The visiting telemedicine nurse in Rovieng is part of the SHCH staff, and participation is mandated in the job description. In contrast, telemedicine at the RRH depends on the interest and willingness of the local physicians to participate. Patients that are managed using telemedicine require more local physician time, although there is no additional physician remuneration. It could be argued that the inherent opportunity cost to physicians who participate under this arrangement might ultimately become a barrier to sustainability. Possible methods of maintaining the participation of local Cambodian physicians include reducing lengthy translation/transcription times and improving cultural competence among US consultants to ensure that their recommendations are relevant to the local context and available resources.

Consulting physicians

Informal inquiries of consulting clinicians in the USA and Phnom Penh have revealed several potential areas for quality improvement.
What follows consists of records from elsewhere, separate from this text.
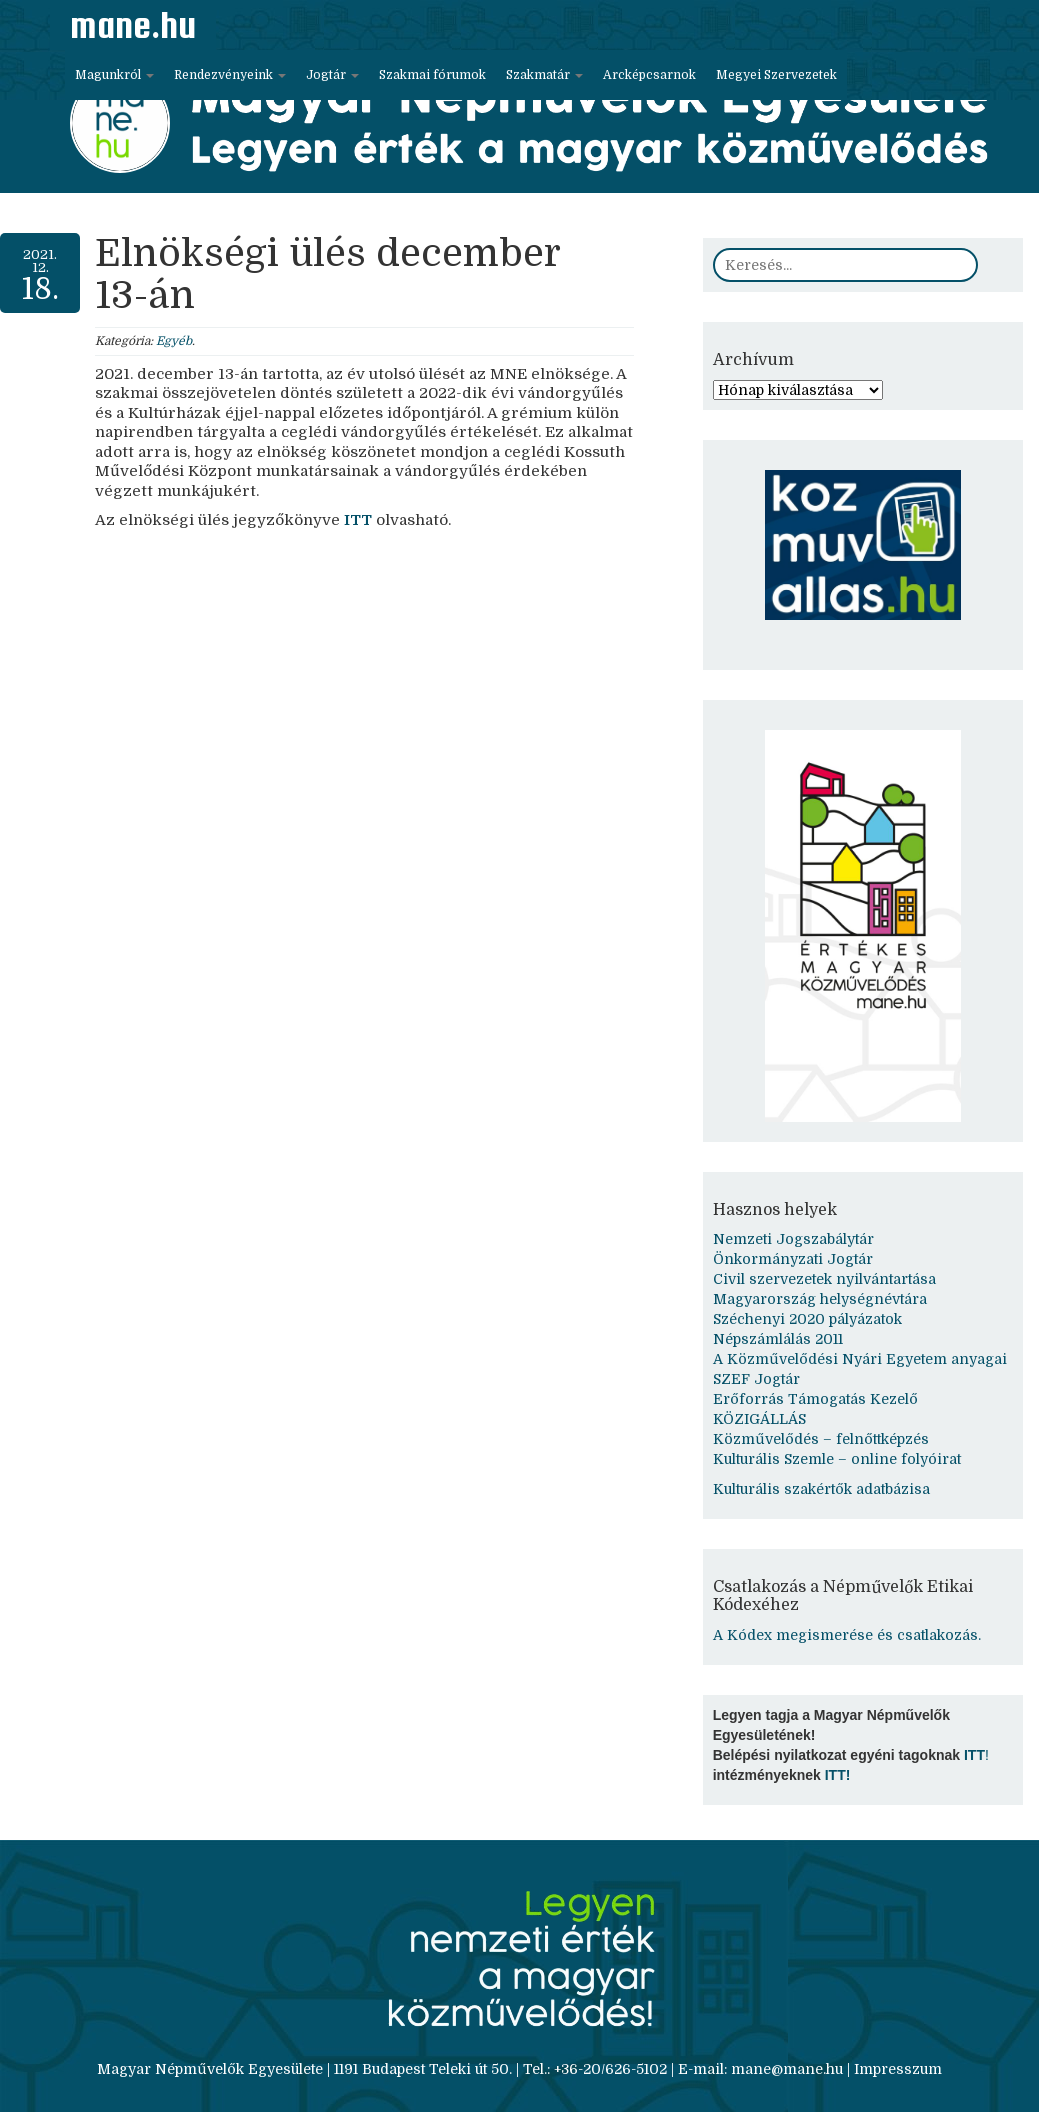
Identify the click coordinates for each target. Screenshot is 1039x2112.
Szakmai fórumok (432, 75)
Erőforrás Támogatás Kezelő (815, 1399)
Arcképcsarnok (649, 75)
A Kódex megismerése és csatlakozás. (847, 1635)
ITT (358, 520)
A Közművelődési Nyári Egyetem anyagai (860, 1359)
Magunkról (114, 75)
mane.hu (133, 25)
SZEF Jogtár (756, 1379)
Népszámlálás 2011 (778, 1339)
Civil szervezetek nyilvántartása (824, 1279)
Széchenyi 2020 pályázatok (807, 1319)
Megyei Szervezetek (776, 75)
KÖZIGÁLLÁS (759, 1419)
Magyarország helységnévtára (820, 1299)
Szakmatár (544, 75)
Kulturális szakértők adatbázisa (821, 1489)
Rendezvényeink (230, 75)
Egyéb (174, 341)
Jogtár (332, 75)
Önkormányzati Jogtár (793, 1259)
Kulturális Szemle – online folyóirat (837, 1459)
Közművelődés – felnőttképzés (821, 1439)
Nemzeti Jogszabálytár (793, 1239)
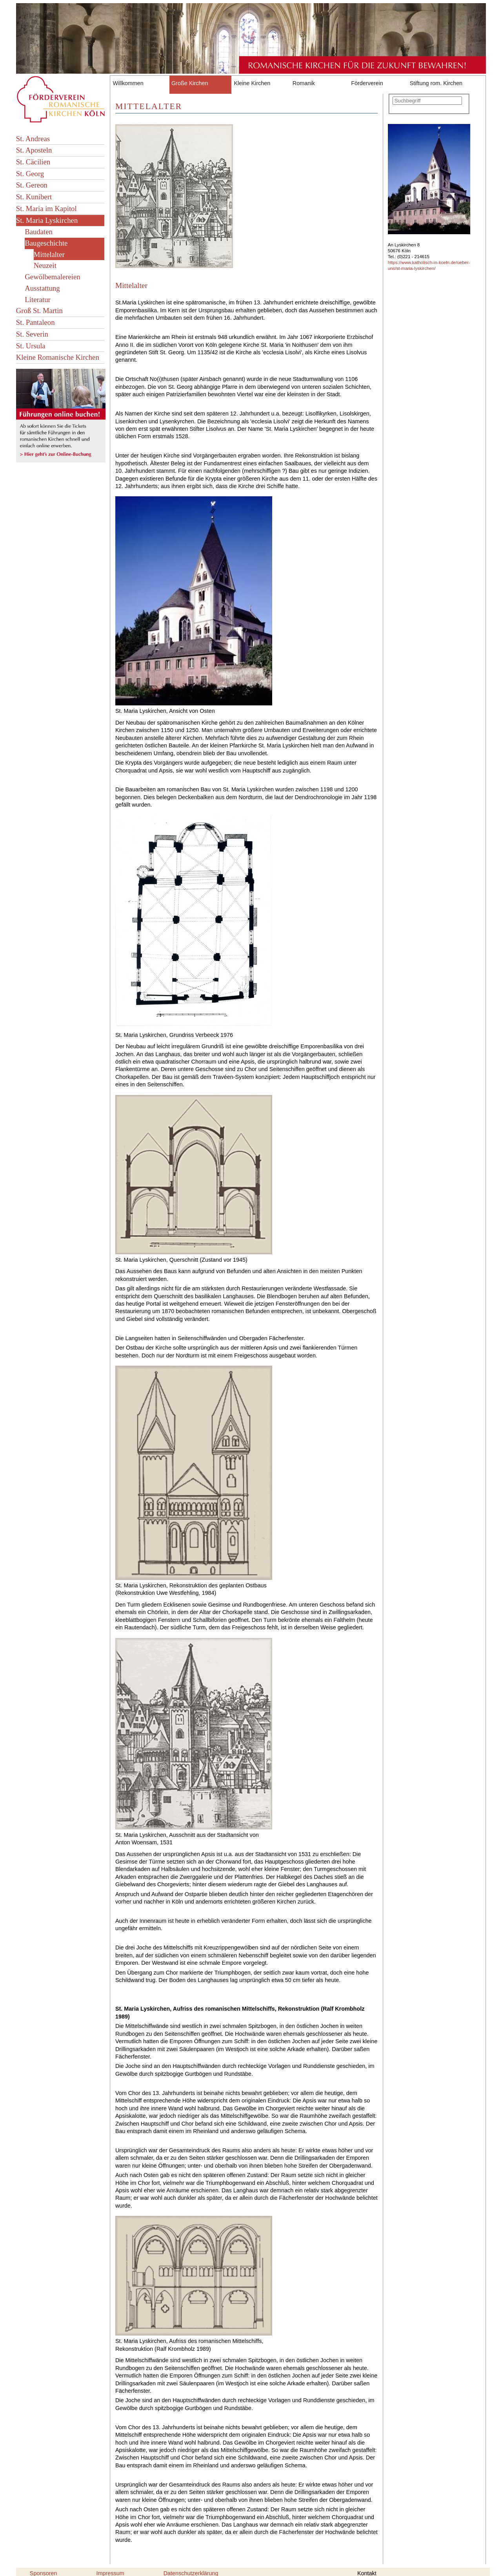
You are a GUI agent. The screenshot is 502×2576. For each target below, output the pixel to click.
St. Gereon (31, 185)
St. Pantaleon (35, 322)
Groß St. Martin (39, 310)
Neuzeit (45, 265)
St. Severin (32, 334)
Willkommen (128, 83)
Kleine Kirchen (252, 83)
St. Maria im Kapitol (46, 208)
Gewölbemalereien (52, 277)
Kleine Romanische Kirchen (57, 357)
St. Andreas (33, 139)
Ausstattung (42, 288)
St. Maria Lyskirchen (47, 220)
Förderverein (367, 83)
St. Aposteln (34, 150)
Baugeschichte (46, 243)
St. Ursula (30, 346)
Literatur (37, 299)
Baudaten (39, 232)
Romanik (304, 83)
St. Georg (30, 173)
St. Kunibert (34, 197)
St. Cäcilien (33, 162)
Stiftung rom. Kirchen (436, 83)
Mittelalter (49, 254)
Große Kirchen (189, 83)
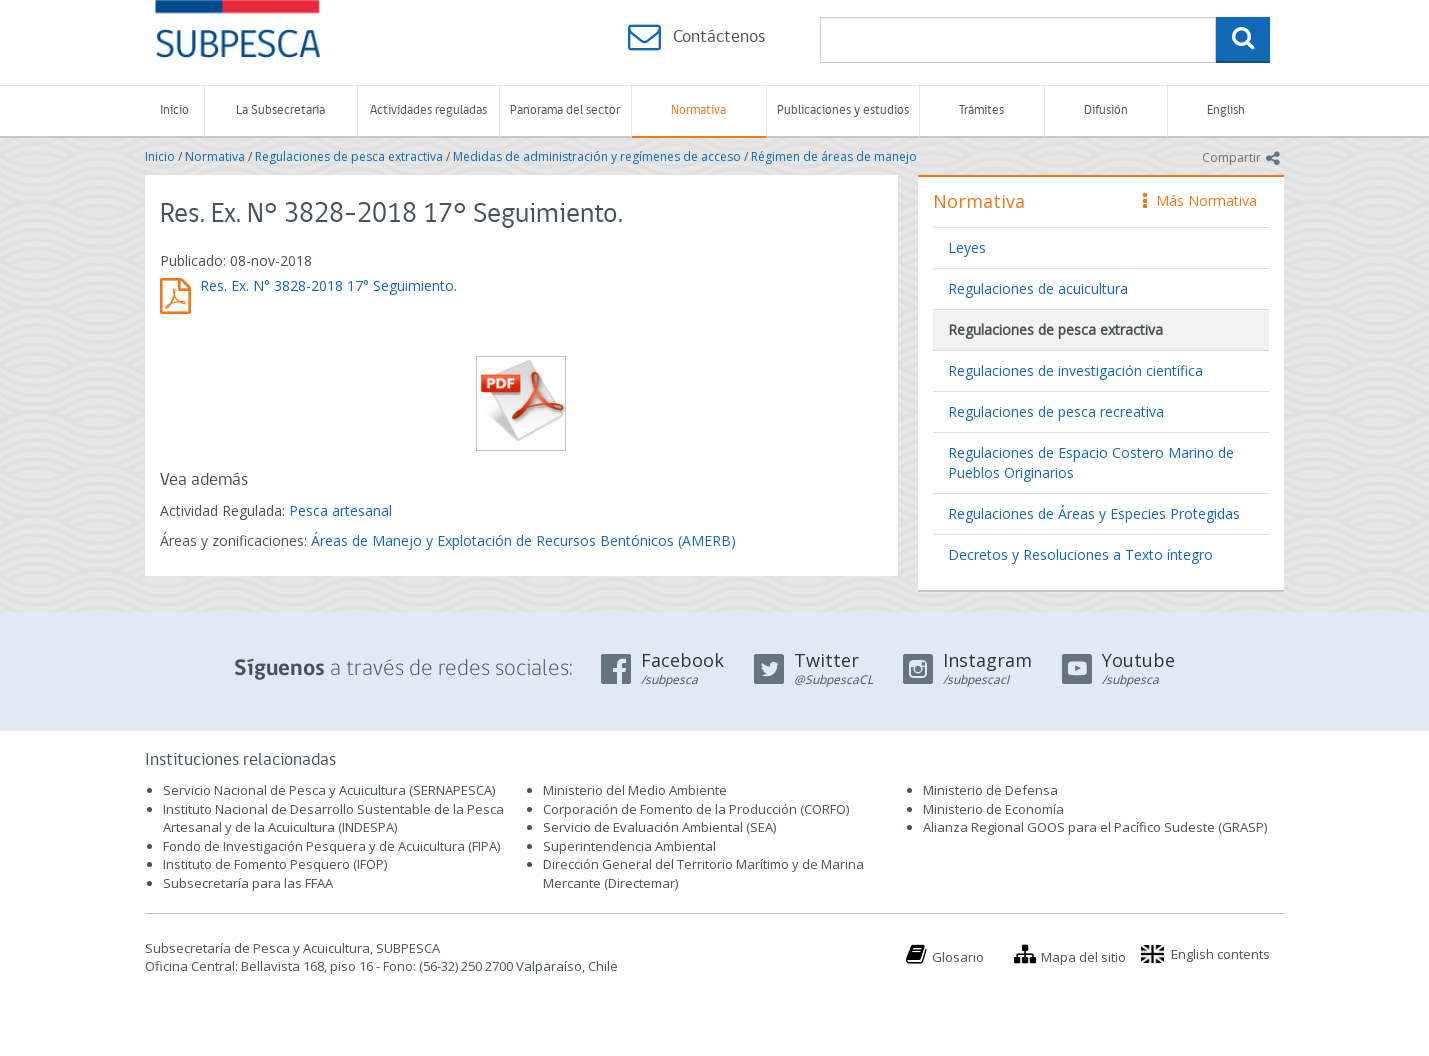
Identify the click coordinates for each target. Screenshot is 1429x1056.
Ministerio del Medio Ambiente (635, 790)
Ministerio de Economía (993, 809)
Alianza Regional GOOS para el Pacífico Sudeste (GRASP (1093, 827)
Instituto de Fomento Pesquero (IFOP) (275, 864)
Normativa (698, 110)
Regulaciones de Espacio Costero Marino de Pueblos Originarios (1091, 462)
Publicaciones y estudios (843, 110)
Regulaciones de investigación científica (1075, 370)
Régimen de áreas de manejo (834, 156)
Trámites (981, 110)
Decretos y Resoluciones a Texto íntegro (1080, 554)
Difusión (1106, 110)
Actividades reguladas (428, 110)
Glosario (958, 957)
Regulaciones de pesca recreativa (1056, 411)
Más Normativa (1200, 200)
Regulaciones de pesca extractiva (349, 156)
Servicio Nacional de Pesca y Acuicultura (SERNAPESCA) (329, 790)
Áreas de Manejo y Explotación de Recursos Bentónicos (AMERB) (523, 540)
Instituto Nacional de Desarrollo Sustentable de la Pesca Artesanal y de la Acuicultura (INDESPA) (333, 818)
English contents (1220, 954)
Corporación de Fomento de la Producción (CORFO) (696, 809)
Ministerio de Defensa (990, 790)
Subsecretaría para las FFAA (248, 883)
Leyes (967, 247)
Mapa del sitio (1083, 957)
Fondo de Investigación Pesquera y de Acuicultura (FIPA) (331, 846)
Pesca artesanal (340, 510)
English (1226, 110)
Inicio (174, 110)
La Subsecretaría (280, 110)
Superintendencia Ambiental (629, 846)
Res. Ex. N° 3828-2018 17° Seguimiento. (328, 285)
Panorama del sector (565, 110)
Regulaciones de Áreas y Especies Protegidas (1094, 513)
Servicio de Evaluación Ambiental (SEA (658, 827)
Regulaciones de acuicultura (1038, 288)
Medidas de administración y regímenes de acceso (597, 156)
To maximize the value of the consulting physician’s recommendations and avoid a ‘garbage-in–garbage-out’ situation, measures should be taken to ensure the completeness of the initial clinical data collected and documented by the local provider. Convenient and reliable web access to patient medical records could enhance continuity of care for those with recurring or chronic conditions.

Overall, a high degree of cultural competence among consulting and local clinicians has been important to the successful introduction of Western-based medical concepts such as chronic disease (i.e. diabetes and hypertension) and prevention.